AIM OF THE TASK = Your answer should consist only of the lines below from the one with "1702x752 pixels." through the one with "This screenshot has width=449, height=620.", copied exactly.

SOURCE INFORMATION =
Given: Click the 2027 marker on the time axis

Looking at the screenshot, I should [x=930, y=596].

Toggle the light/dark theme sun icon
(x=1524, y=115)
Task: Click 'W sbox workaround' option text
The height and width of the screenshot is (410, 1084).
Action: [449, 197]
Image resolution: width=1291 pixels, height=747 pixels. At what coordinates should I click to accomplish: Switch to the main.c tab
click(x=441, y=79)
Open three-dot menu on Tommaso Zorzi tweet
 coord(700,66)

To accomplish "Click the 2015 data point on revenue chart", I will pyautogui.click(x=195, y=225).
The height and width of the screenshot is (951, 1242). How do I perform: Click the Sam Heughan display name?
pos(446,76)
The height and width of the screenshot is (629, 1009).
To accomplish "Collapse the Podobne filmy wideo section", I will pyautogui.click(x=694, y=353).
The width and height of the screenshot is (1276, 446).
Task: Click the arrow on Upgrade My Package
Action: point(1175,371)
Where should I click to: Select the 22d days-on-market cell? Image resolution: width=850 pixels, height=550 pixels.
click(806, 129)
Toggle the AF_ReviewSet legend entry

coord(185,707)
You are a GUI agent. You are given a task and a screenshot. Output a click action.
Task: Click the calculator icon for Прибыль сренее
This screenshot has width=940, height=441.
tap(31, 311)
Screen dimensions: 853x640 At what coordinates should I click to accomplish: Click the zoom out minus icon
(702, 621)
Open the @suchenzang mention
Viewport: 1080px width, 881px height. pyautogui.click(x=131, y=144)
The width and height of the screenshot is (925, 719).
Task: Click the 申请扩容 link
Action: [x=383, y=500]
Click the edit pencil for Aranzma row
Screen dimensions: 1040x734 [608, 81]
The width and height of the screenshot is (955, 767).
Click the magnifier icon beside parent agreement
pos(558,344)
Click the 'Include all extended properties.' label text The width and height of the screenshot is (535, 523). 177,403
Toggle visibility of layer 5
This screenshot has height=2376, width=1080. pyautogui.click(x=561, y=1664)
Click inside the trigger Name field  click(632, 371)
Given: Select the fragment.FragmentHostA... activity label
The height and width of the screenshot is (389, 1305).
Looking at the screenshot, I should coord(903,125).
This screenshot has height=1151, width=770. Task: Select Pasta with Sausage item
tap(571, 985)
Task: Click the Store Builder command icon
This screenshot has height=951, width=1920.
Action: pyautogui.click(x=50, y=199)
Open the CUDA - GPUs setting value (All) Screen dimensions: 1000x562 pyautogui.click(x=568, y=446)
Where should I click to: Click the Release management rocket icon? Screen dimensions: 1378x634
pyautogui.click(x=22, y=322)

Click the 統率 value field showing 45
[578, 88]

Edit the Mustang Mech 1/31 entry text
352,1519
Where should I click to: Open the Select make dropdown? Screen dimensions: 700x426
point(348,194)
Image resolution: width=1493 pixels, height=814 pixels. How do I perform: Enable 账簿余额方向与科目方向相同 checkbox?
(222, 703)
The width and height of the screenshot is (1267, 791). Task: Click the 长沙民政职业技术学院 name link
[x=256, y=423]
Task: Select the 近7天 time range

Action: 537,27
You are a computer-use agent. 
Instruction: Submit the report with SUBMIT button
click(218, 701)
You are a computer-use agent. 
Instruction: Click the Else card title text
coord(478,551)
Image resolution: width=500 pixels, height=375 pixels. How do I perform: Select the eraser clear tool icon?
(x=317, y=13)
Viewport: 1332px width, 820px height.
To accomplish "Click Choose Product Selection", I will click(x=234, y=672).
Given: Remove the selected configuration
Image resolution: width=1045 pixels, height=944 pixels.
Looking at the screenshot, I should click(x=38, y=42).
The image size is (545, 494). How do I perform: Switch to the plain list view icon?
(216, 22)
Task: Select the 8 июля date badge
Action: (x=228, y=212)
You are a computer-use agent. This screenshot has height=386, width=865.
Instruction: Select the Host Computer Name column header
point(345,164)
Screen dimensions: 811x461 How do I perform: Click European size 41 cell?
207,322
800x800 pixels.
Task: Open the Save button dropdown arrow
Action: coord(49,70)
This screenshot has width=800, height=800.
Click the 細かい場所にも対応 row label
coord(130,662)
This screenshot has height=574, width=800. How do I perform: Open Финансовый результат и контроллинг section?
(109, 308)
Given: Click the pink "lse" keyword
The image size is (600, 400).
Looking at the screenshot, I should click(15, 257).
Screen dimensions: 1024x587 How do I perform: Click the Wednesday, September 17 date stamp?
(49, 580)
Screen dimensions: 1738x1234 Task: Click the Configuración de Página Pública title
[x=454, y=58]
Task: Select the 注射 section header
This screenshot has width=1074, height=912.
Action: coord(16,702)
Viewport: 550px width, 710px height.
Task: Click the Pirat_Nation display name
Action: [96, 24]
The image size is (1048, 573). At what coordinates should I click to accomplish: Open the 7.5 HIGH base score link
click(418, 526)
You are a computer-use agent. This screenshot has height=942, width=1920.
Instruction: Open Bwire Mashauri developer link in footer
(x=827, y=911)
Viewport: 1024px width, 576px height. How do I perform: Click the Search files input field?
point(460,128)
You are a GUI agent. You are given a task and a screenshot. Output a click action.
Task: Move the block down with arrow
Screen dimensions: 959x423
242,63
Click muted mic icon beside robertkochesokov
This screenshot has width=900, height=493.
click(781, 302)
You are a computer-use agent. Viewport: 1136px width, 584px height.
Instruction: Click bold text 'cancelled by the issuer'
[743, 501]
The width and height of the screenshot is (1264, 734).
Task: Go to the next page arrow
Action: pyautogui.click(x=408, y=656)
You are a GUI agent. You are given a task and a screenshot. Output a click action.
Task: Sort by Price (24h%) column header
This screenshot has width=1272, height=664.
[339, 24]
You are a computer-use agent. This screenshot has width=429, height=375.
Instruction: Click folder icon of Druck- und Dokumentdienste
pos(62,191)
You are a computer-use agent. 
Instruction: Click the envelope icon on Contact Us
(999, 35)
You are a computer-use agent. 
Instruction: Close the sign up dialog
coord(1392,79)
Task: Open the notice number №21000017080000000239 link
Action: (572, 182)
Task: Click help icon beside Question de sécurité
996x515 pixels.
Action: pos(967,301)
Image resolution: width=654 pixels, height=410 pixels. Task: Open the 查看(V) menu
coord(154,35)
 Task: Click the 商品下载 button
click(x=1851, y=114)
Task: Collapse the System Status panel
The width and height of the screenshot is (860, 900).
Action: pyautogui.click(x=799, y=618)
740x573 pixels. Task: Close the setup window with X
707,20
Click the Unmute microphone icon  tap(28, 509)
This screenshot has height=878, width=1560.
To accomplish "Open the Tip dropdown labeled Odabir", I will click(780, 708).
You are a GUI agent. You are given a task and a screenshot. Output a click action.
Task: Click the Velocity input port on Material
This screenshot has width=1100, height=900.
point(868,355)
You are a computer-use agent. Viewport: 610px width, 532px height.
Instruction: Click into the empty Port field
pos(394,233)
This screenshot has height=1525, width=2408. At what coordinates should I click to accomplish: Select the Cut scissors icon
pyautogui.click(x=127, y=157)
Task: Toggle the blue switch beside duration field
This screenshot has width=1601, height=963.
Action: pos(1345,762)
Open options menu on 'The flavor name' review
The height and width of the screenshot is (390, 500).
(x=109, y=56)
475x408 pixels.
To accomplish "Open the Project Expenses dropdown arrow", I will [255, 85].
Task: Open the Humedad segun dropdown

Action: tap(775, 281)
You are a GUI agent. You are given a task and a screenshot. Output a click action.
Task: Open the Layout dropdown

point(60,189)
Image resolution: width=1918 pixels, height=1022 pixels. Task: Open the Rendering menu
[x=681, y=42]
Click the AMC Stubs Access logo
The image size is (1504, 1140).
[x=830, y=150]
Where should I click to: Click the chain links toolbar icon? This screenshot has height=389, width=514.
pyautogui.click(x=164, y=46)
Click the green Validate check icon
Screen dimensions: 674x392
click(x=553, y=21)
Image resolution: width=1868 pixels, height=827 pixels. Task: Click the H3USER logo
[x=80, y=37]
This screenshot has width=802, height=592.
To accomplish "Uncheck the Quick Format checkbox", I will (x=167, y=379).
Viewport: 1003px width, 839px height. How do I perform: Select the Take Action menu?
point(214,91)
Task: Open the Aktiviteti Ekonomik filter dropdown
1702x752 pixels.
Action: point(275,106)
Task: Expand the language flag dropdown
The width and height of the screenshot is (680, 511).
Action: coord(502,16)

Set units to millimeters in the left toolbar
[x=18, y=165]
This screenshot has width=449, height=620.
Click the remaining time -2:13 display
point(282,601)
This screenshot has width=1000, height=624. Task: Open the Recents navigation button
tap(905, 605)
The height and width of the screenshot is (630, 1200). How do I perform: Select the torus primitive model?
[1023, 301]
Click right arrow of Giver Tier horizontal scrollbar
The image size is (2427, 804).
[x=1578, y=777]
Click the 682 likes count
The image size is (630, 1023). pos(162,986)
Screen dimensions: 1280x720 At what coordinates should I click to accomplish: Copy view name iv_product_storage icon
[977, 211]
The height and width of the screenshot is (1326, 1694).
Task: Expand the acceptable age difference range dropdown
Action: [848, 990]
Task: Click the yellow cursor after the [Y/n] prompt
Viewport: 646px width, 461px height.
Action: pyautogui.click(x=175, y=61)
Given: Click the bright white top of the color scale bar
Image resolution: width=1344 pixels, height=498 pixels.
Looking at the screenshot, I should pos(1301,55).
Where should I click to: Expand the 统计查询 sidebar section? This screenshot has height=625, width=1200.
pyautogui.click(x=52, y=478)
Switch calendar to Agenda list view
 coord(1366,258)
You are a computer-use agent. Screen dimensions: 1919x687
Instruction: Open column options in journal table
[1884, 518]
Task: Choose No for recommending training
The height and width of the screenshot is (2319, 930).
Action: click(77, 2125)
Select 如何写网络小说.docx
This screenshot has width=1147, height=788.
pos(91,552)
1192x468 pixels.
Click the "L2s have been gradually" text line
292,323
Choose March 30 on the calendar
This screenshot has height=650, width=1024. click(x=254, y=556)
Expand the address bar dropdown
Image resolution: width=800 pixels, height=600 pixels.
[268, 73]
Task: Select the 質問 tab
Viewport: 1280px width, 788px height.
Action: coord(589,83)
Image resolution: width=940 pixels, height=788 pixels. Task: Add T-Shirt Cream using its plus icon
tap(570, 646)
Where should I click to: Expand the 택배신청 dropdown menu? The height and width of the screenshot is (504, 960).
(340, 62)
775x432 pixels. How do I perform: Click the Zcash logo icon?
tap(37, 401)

RESPONSE TO THE EXERCISE =
1702x752 pixels.
Action: point(275,106)
Task: Expand the language flag dropdown
The width and height of the screenshot is (680, 511).
Action: coord(502,16)

Set units to millimeters in the left toolbar
[x=18, y=165]
This screenshot has width=449, height=620.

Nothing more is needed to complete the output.